Inductive heating
Inductive heating
(OP)
Can anybody point me in the right direction or give a good reference to solve the following problem/question:
How much heating (i.e. max temp) will occur in a piece of steel conduit (sleeve) due to the magnetic field produced by a large power conductor run inside of it?
Although the NEC prohibits this (i believe), it has happened in the field anyway & i'd like to find out the impact.
How much heating (i.e. max temp) will occur in a piece of steel conduit (sleeve) due to the magnetic field produced by a large power conductor run inside of it?
Although the NEC prohibits this (i believe), it has happened in the field anyway & i'd like to find out the impact.






RE: Inductive heating
The right questions might include: how much current will try to flow through the conduit, how much voltage will be imposed on it, what problems can this cause with my communications equipment, are there any life-safety issues involved with the voltages that might be imposed on the grounding sytem, will my conduit couplings start sparking . . . . .

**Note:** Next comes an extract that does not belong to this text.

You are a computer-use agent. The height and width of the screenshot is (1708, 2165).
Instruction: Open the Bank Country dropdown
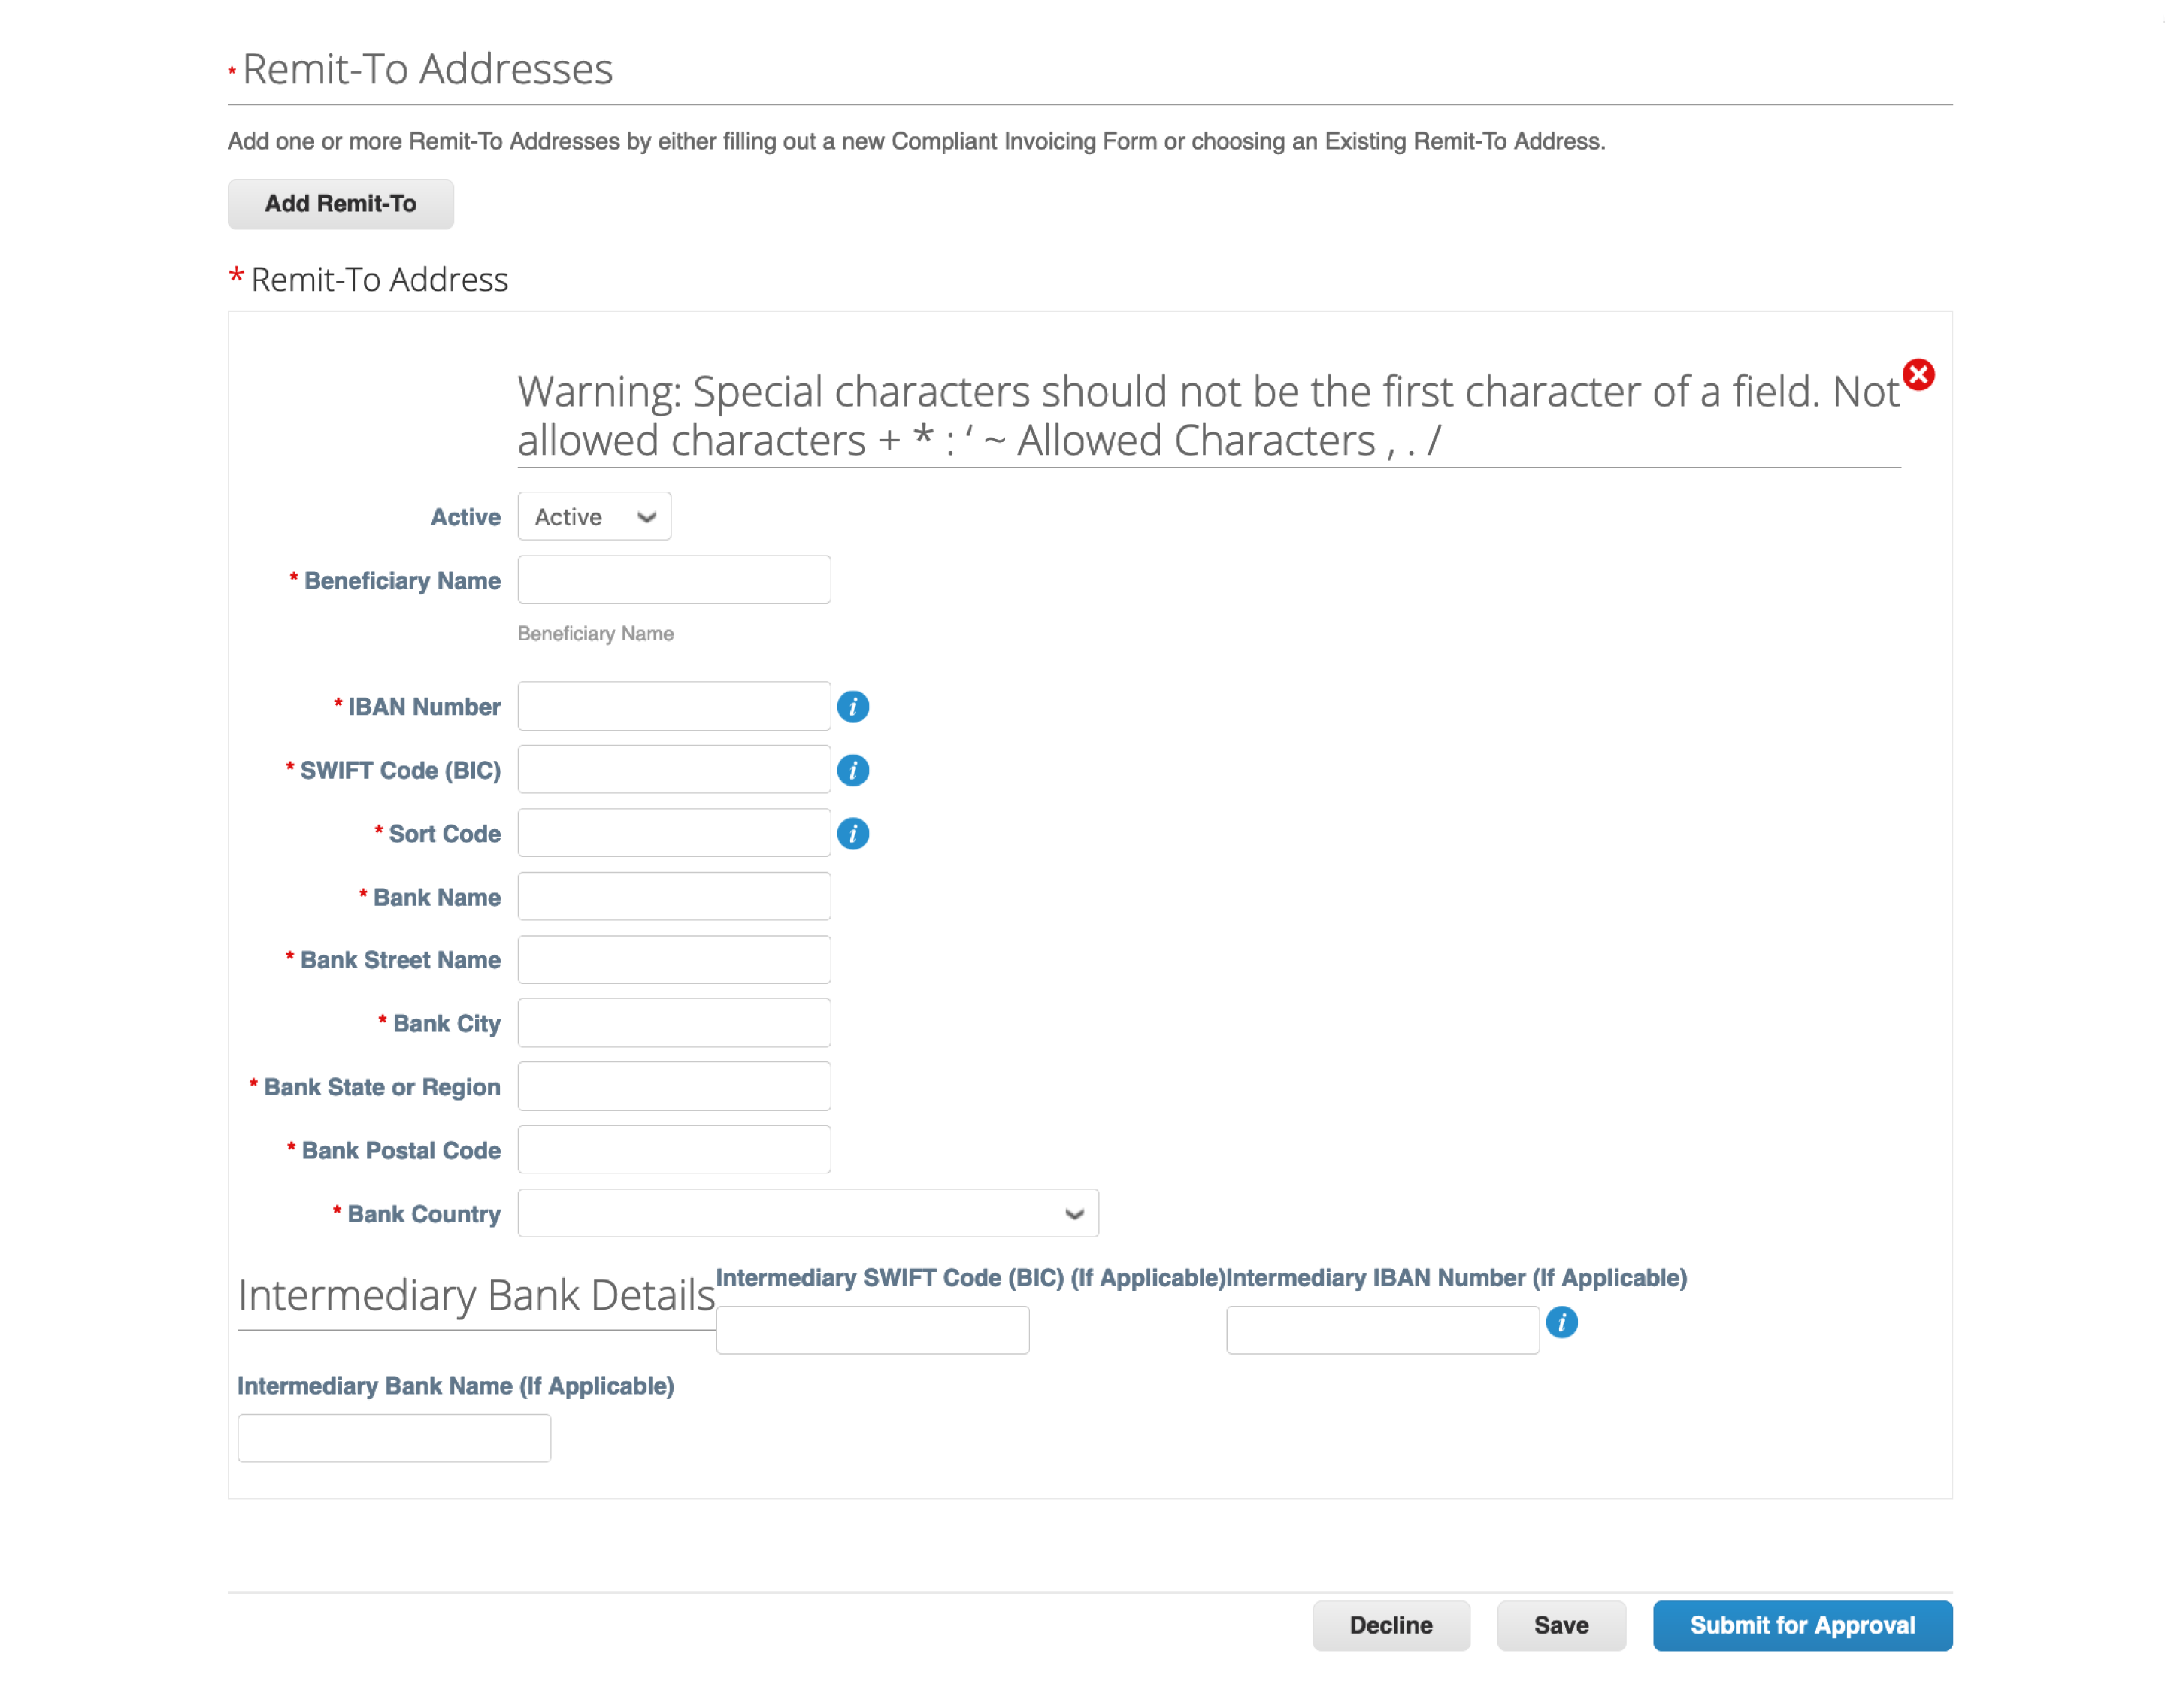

Yes, this is a code violation.
RE: Inductive heating
One reference is 99NEC300-20 Induced Currents in Metal Enclosures or Metal Raceways. An empirical followup is probably the only reliable course. You may want to anticipate significant cable-insulation deterioration.
RE: Inductive heating
RE: Inductive heating
Heavy current circuits - 1000 A and up - can create enough current in the conduit to cause it to heat significantly - to the point of glowing, so I've been told. We've had clients do this and they have experienced cable failures within a few days due to heat.

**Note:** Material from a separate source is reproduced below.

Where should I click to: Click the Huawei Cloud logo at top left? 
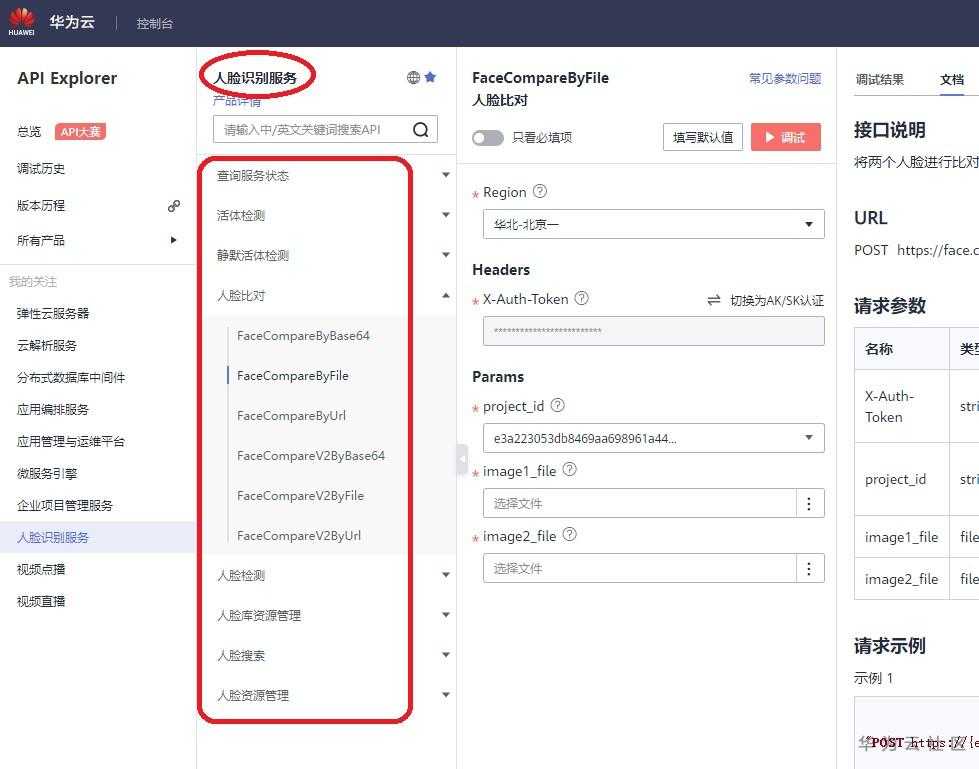pos(20,21)
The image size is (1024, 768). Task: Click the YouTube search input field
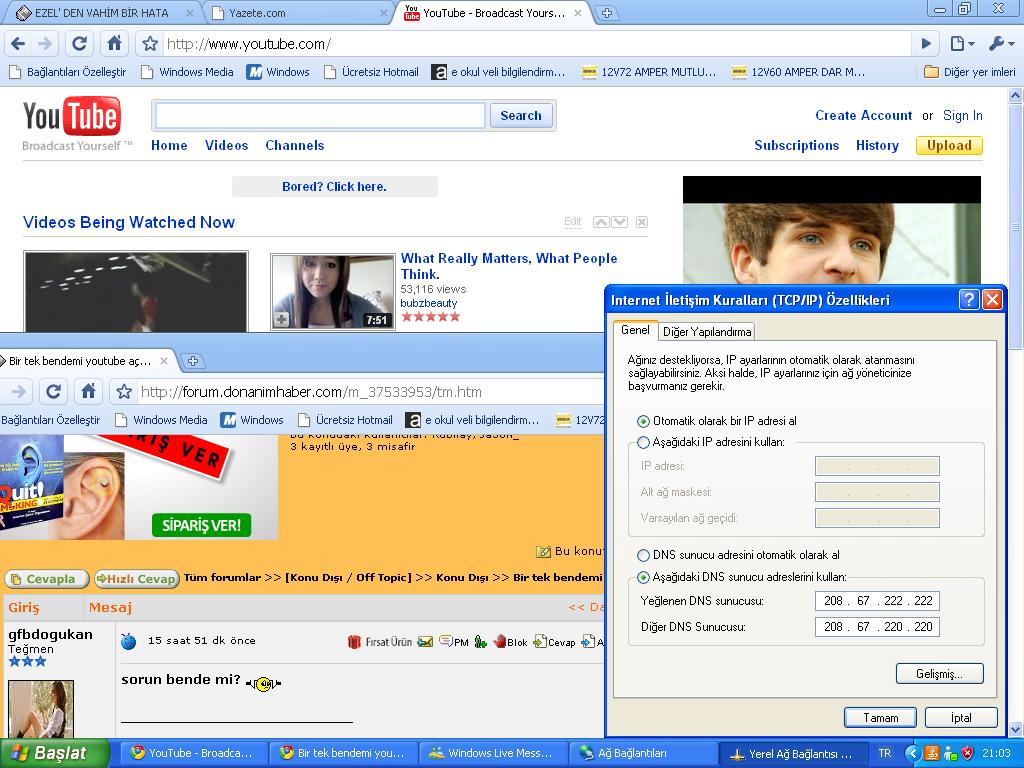point(320,116)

I can't quantify it for you, but it is certainly a very real concern. PVC conduit is one solution if you want individual phases in separate conduits.
RE: Inductive heating
Or, if you open circuit the conduit at one end, instead of passing currents and heating up, it will develop voltages at the other end, possibly lethal voltages.
It's strongly recommended that the installation be corrected to meet code.
RE: Inductive heating
Also there is a recommendation in the NEC for running all 3 phases in a single ferrous duct (rather than a single phase or conductor) in order to negate this inductive heating effect.

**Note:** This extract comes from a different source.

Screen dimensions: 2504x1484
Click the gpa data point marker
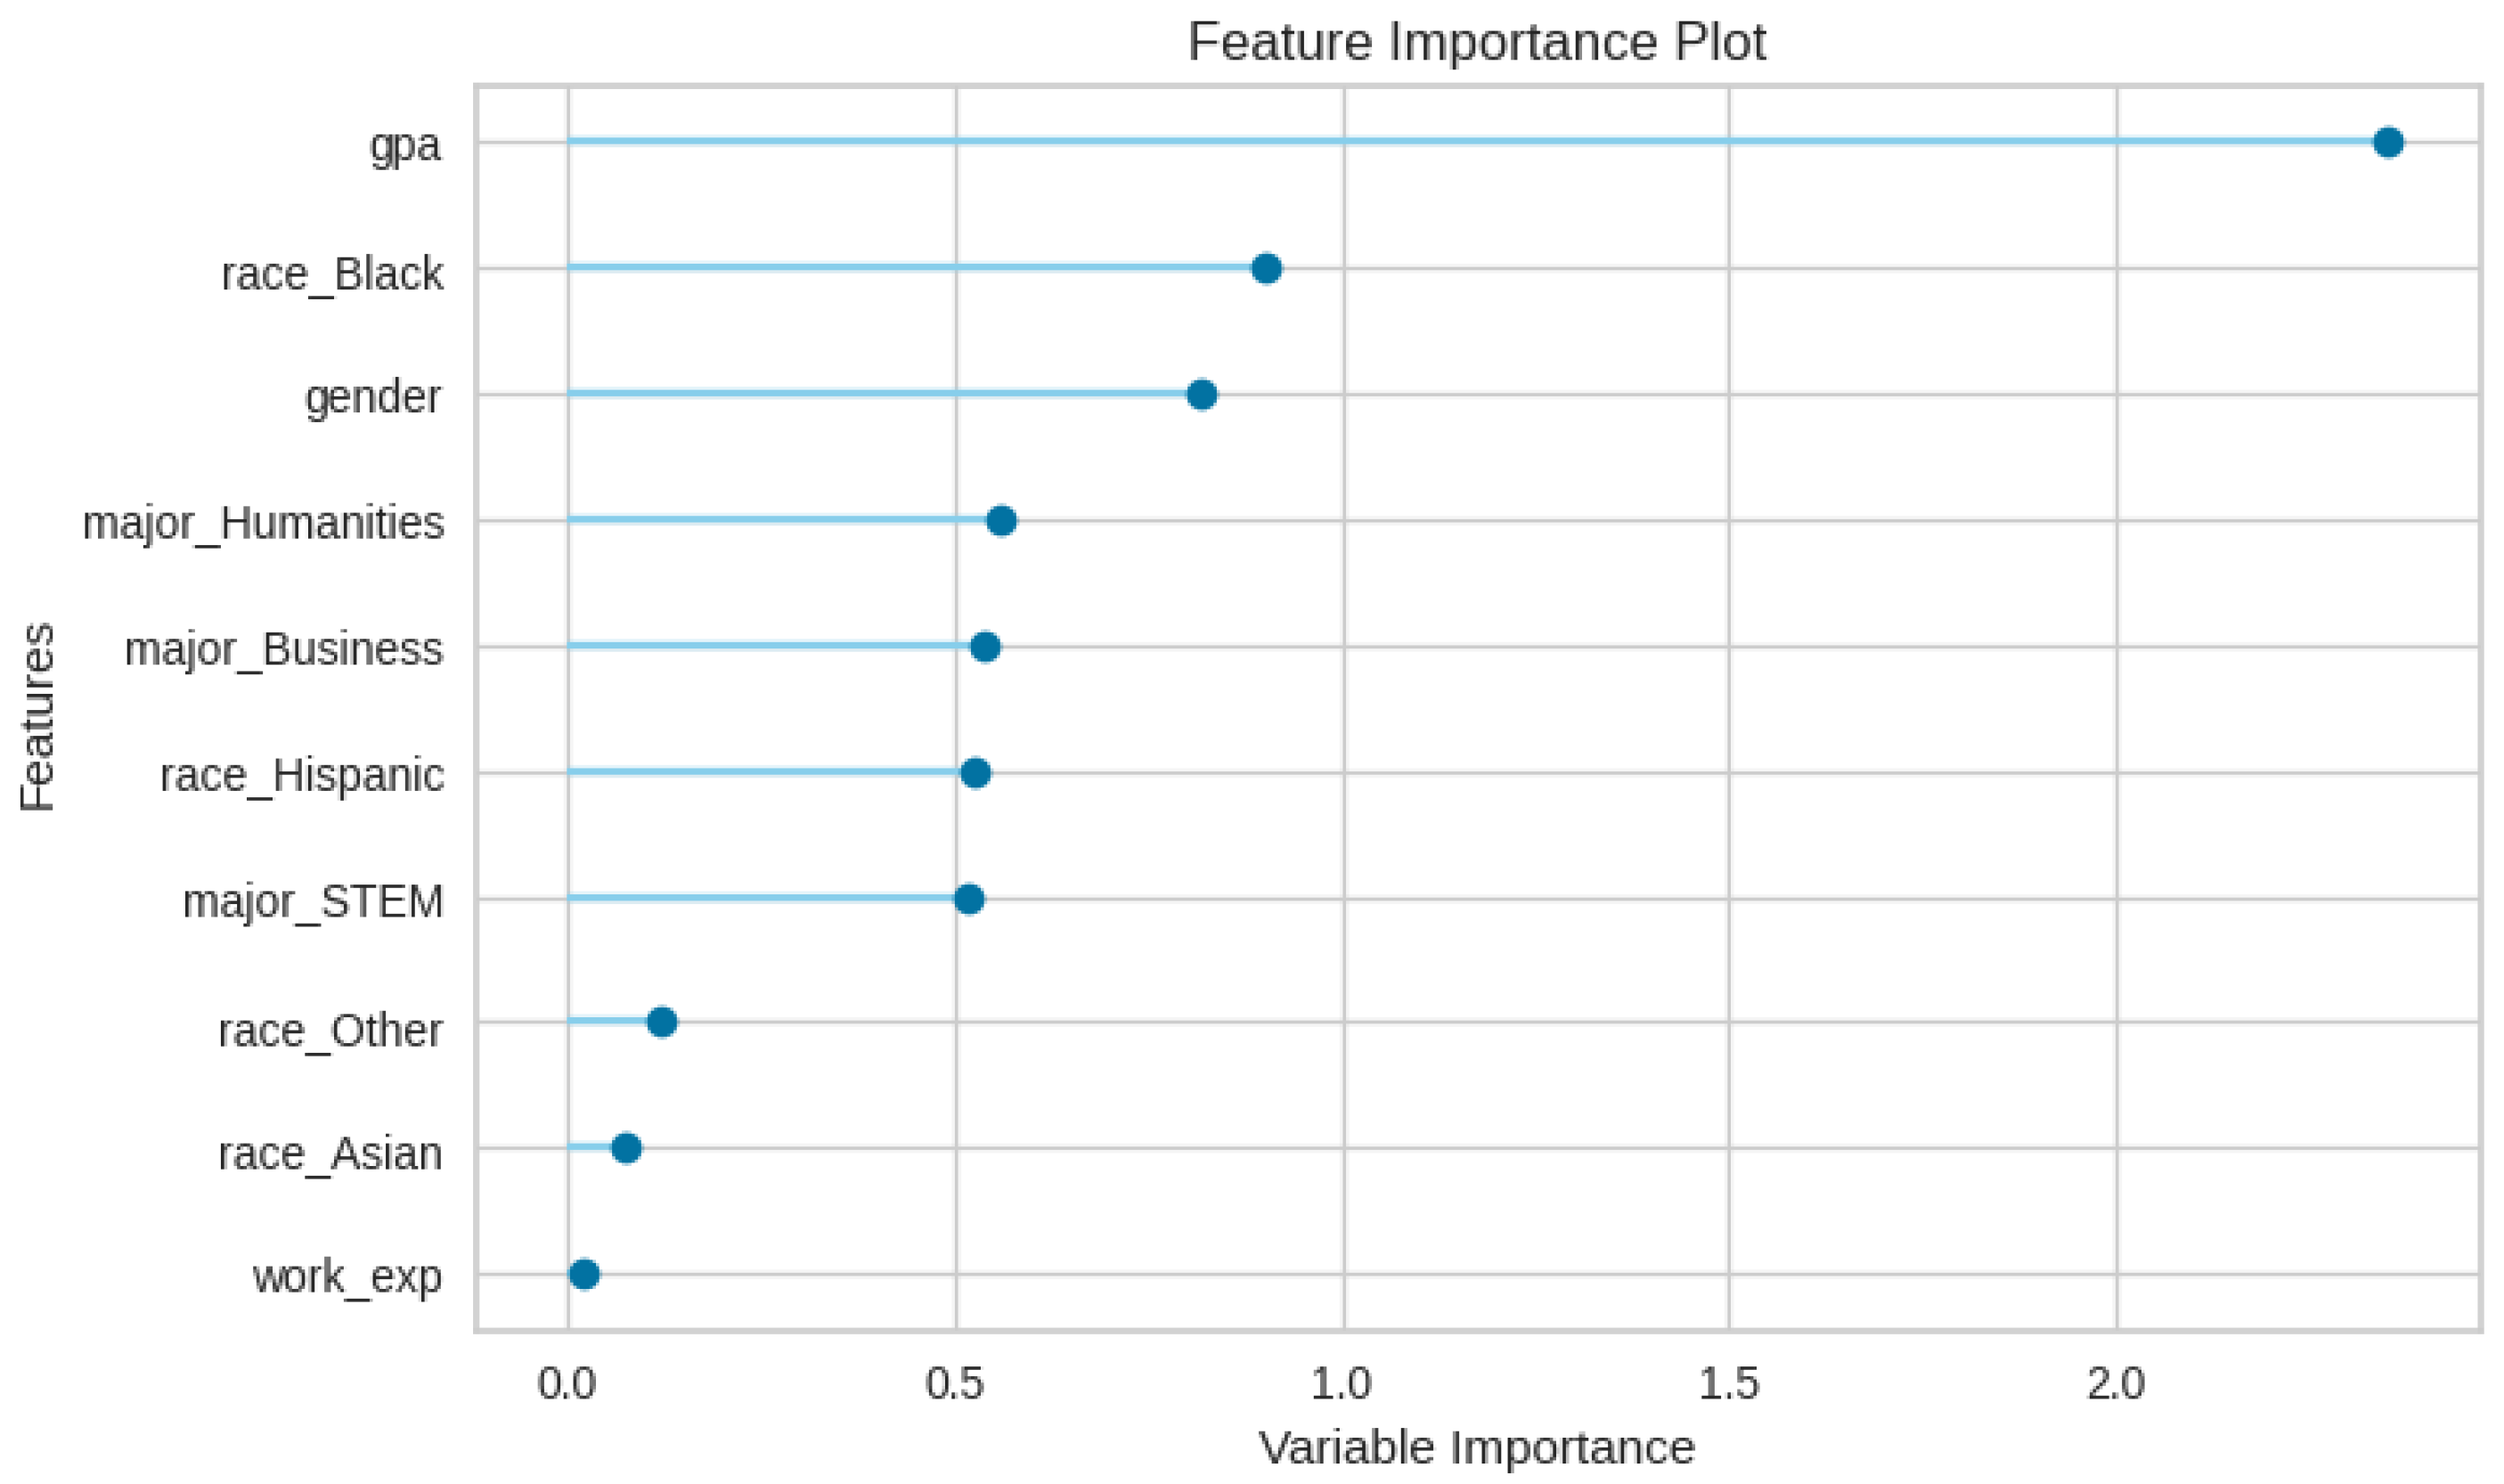(x=2388, y=143)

BTW, peebee, i understand about EDDY current flowing in the duct due to induction, but it sounded to me like you were talking about the LINE current running through the conduit, which didnt make sense. I dont ever recall however voltages developing in one end of a plate or duct section due to eddy currents. if that was true, would you have to ground all the laminations in a transformer core (for example)? the section I'm talking about BTW is not a long run of steel conduit, but about a 2 foot sleeve near the cable termination. I would love to meet the code but that may not be possible this late in the game. i need to go to the field and take a good look as to what can be done...
RE: Inductive heating
Re: "I dont ever recall however voltages developing in one end of a plate or duct section due to eddy currents." -- this is about the same thing that will happen to the shield on a shielded MV conductor. Most cable manufacturers have information on this, as well as the IEEE Green Book.
Whenever you have two conductors (and a metal conduit falls into the category of conductor here) running physically parallel, the current in one induces a magnetic field which generally envelopes both, and the field induces a current in the other. It's basically a low-grade current transformer, and the conduit is the transformer secondary winding. The theoretical ratio is 1:1, indicating that the current in the conduit will try to match the current in the conductor, although the effective ratio will be less. If you open-circuit the conduit (the transformer secondary), this will interrupt the current flow. But the current will keep trying to flow, and will generate a voltage in doing so.
RE: Inductive heating
A lateral split in the ferrous sleeve will minimize inductive heating.
RE: Inductive heating
The laminations are there to keep the currents from flowing in the transformer. It seems to me that the core would typically be grounded, but yes, I agree, that seems counter-intuitive to isolate the laminations and then bond them together again. Maybe you're just limiting the currents to the point where they are intentionally bonded.
I'm not that familiar with transformer construction, or with magnetic circuits in general. I'm much more of a practical electrical kind of guy. This is getting into the realm of speculation and conjecture for me, and I'd love to see some other comments on this.